**Data supplied**
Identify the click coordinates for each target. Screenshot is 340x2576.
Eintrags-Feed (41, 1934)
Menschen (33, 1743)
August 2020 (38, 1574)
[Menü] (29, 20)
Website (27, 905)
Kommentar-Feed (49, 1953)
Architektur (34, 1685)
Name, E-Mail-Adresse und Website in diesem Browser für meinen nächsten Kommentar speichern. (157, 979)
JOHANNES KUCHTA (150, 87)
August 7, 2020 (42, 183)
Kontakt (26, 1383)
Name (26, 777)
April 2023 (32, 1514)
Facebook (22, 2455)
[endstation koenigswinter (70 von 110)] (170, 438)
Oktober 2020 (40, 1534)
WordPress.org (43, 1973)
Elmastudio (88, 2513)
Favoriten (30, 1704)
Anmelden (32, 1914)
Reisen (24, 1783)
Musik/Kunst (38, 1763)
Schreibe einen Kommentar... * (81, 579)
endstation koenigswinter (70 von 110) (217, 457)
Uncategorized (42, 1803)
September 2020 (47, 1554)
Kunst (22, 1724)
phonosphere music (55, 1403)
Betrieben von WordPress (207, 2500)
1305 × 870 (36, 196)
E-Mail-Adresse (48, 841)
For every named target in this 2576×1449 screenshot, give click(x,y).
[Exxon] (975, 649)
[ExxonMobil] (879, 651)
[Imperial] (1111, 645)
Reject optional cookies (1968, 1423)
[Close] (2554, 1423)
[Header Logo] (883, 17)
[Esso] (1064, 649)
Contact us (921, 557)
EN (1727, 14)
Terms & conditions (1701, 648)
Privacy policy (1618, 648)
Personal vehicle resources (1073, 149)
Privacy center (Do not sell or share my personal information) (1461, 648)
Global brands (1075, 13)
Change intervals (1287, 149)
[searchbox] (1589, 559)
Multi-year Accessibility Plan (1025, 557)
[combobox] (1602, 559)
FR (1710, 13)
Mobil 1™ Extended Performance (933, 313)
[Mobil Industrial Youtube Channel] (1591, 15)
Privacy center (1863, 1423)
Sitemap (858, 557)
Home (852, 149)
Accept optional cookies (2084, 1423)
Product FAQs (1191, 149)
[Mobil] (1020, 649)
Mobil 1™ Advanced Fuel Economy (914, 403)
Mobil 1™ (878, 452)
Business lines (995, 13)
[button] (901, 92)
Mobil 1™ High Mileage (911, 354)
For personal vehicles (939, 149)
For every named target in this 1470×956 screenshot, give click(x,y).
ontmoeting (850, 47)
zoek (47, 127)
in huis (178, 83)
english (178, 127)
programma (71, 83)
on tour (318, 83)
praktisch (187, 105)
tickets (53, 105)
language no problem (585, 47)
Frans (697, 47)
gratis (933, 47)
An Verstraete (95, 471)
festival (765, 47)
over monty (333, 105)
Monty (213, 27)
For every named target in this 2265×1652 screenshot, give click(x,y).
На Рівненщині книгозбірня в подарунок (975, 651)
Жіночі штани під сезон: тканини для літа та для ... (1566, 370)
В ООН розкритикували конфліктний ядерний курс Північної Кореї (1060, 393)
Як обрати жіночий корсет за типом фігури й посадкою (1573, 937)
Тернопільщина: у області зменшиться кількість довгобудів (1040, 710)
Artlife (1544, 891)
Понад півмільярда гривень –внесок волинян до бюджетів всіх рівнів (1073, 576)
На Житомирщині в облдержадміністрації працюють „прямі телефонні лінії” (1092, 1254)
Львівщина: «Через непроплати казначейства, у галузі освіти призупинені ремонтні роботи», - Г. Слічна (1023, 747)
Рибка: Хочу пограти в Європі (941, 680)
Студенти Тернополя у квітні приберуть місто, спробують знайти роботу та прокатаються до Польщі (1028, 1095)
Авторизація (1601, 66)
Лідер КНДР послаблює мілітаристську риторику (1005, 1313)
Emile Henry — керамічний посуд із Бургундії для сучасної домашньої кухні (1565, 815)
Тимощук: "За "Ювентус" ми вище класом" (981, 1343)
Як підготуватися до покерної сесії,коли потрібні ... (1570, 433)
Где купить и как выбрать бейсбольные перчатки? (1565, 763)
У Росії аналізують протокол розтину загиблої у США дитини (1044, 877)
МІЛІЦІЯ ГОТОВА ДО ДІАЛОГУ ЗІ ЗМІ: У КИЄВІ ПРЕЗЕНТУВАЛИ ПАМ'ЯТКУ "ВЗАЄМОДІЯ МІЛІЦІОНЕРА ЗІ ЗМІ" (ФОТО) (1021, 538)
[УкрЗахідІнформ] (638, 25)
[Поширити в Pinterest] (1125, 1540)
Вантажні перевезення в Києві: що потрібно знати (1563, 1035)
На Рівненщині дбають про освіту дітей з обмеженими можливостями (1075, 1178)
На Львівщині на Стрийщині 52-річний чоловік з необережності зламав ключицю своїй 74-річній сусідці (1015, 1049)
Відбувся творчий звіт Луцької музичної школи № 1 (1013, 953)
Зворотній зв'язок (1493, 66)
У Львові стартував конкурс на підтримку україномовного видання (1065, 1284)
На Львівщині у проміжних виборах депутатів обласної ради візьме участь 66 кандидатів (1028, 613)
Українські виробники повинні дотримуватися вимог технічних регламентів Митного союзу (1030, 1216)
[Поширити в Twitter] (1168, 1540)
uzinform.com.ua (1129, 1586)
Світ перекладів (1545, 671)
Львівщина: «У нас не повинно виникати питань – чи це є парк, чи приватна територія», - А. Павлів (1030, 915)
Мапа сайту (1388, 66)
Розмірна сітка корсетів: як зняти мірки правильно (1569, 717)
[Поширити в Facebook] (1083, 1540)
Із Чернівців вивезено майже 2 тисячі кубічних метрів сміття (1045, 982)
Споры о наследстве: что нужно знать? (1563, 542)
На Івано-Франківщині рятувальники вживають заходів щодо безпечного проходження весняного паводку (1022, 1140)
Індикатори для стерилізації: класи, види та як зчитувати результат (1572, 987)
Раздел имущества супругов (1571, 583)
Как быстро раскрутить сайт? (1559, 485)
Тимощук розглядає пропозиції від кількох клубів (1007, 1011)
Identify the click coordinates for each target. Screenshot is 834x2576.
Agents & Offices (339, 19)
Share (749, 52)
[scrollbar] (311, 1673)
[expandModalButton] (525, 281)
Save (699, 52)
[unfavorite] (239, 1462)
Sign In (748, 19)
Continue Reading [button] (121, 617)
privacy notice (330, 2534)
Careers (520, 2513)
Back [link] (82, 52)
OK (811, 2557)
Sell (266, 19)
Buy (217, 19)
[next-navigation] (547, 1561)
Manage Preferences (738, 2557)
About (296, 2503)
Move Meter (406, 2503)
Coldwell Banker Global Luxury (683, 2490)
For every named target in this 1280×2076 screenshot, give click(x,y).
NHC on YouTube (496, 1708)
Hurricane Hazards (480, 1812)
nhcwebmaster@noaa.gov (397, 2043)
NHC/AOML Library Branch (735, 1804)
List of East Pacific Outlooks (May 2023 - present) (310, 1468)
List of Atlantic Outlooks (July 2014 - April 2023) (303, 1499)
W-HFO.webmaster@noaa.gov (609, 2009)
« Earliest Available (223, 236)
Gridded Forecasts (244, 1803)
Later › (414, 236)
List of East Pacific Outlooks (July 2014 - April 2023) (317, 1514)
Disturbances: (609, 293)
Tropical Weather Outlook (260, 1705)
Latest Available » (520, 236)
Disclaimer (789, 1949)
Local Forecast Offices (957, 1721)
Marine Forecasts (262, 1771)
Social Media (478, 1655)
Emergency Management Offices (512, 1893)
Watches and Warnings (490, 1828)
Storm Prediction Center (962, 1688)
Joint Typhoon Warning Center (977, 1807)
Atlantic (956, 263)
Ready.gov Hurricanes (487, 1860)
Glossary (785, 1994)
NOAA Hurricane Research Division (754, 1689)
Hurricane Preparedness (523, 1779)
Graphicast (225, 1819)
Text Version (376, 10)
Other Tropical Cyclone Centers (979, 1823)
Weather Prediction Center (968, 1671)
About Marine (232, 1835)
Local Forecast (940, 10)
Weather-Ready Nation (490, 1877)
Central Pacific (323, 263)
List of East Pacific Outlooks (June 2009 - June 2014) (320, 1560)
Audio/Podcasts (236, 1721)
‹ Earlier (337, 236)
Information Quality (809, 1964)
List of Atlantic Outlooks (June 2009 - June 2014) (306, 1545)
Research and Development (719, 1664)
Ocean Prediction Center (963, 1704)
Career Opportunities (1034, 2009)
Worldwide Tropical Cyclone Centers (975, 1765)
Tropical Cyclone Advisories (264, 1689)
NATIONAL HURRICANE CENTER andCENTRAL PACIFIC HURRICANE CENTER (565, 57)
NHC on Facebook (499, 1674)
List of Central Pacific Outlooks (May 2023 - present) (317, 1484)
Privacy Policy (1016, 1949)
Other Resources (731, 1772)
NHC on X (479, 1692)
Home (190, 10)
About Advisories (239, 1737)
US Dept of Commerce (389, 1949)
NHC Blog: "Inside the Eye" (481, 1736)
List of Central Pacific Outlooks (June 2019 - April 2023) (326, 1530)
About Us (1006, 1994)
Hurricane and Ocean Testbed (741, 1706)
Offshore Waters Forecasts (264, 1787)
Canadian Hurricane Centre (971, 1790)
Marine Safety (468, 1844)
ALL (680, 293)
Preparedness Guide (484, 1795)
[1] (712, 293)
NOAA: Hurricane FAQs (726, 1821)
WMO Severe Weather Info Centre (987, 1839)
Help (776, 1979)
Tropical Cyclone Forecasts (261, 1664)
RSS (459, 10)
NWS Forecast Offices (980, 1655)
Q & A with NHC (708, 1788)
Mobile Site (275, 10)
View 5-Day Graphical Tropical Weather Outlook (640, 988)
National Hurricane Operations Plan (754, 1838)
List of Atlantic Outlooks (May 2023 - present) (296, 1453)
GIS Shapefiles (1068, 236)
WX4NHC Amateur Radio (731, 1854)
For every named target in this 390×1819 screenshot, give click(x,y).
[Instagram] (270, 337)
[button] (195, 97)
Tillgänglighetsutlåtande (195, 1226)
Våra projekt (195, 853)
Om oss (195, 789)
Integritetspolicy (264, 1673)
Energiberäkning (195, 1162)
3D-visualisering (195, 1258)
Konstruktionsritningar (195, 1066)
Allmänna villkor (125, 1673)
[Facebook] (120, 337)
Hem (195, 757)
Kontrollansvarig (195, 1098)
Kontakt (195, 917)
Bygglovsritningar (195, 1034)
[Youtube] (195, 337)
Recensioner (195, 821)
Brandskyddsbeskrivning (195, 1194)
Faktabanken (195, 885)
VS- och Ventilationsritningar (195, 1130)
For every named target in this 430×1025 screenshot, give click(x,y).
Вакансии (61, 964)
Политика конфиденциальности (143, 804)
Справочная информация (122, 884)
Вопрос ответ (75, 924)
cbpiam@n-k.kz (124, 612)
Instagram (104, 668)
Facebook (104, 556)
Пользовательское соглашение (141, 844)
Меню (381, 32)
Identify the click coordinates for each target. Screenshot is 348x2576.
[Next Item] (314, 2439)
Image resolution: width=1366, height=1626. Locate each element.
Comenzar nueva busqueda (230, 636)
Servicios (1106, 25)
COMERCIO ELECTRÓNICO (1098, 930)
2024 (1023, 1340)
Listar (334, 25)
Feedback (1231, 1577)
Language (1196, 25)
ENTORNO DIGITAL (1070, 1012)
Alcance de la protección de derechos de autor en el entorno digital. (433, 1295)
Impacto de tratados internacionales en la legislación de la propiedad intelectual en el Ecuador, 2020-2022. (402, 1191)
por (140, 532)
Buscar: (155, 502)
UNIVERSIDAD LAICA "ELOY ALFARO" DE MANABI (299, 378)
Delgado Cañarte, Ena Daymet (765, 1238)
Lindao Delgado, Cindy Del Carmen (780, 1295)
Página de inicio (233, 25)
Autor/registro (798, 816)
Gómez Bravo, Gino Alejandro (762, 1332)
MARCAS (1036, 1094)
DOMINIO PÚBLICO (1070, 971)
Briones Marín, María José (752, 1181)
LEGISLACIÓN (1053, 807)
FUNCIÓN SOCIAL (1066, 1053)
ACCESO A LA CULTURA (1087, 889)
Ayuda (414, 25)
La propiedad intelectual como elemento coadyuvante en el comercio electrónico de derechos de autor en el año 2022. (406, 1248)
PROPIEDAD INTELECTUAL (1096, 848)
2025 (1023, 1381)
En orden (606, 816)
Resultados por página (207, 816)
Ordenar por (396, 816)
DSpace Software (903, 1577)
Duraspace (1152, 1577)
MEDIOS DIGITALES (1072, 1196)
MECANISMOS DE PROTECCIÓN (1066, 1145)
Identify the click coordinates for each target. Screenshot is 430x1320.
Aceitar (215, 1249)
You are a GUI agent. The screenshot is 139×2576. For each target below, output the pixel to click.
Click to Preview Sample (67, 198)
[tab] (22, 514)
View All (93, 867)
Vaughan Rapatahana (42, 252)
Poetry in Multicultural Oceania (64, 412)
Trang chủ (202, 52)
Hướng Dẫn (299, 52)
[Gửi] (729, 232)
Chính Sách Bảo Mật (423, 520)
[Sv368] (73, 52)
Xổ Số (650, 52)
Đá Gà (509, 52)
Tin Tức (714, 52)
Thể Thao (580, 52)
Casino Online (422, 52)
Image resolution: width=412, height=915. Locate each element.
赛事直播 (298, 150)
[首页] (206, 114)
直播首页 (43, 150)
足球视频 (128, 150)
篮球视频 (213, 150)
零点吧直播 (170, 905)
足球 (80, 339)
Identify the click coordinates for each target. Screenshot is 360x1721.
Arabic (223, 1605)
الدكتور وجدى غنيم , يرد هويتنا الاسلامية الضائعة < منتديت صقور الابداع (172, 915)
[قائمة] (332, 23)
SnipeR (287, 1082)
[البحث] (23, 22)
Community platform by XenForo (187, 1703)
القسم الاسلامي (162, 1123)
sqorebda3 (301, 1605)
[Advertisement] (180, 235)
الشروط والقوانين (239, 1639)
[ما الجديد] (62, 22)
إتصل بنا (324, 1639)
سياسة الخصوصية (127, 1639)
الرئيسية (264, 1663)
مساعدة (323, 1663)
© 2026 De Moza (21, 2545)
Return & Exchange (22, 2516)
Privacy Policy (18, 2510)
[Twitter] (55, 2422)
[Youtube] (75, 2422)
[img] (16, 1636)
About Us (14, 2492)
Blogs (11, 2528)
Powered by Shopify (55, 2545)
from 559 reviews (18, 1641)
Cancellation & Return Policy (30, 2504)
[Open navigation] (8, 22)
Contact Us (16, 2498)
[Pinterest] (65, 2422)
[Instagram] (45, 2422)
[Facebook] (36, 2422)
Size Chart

**Task brief**
Your task for the entries above: copy exactly the span starting with the line with "Musik/Kunst (38, 1763)" and going on through the line with "For every named target in this 2265×1652", both lines included, and nothing else.

**Expected answer**
Musik/Kunst (38, 1763)
Schreibe einen Kommentar... * (81, 579)
endstation koenigswinter (70 von 110) (217, 457)
Uncategorized (42, 1803)
September 2020 (47, 1554)
Kunst (22, 1724)
phonosphere music (55, 1403)
Betrieben von WordPress (207, 2500)
1305 × 870 (36, 196)
E-Mail-Adresse (48, 841)
For every named target in this 2576×1449 screenshot, give click(x,y).
[Exxon] (975, 649)
[ExxonMobil] (879, 651)
[Imperial] (1111, 645)
Reject optional cookies (1968, 1423)
[Close] (2554, 1423)
[Header Logo] (883, 17)
[Esso] (1064, 649)
Contact us (921, 557)
EN (1727, 14)
Terms & conditions (1701, 648)
Privacy policy (1618, 648)
Personal vehicle resources (1073, 149)
Privacy center (Do not sell or share my personal information) (1461, 648)
Global brands (1075, 13)
Change intervals (1287, 149)
[searchbox] (1589, 559)
Multi-year Accessibility Plan (1025, 557)
[combobox] (1602, 559)
FR (1710, 13)
Mobil 1™ Extended Performance (933, 313)
[Mobil Industrial Youtube Channel] (1591, 15)
Privacy center (1863, 1423)
Sitemap (858, 557)
Home (852, 149)
Accept optional cookies (2084, 1423)
Product FAQs (1191, 149)
[Mobil] (1020, 649)
Mobil 1™ Advanced Fuel Economy (914, 403)
Mobil 1™ (878, 452)
Business lines (995, 13)
[button] (901, 92)
Mobil 1™ High Mileage (911, 354)
For personal vehicles (939, 149)
For every named target in this 1470×956 screenshot, give click(x,y).
ontmoeting (850, 47)
zoek (47, 127)
in huis (178, 83)
english (178, 127)
programma (71, 83)
on tour (318, 83)
praktisch (187, 105)
tickets (53, 105)
language no problem (585, 47)
Frans (697, 47)
gratis (933, 47)
An Verstraete (95, 471)
festival (765, 47)
over monty (333, 105)
Monty (213, 27)
For every named target in this 2265×1652 screenshot, give click(x,y).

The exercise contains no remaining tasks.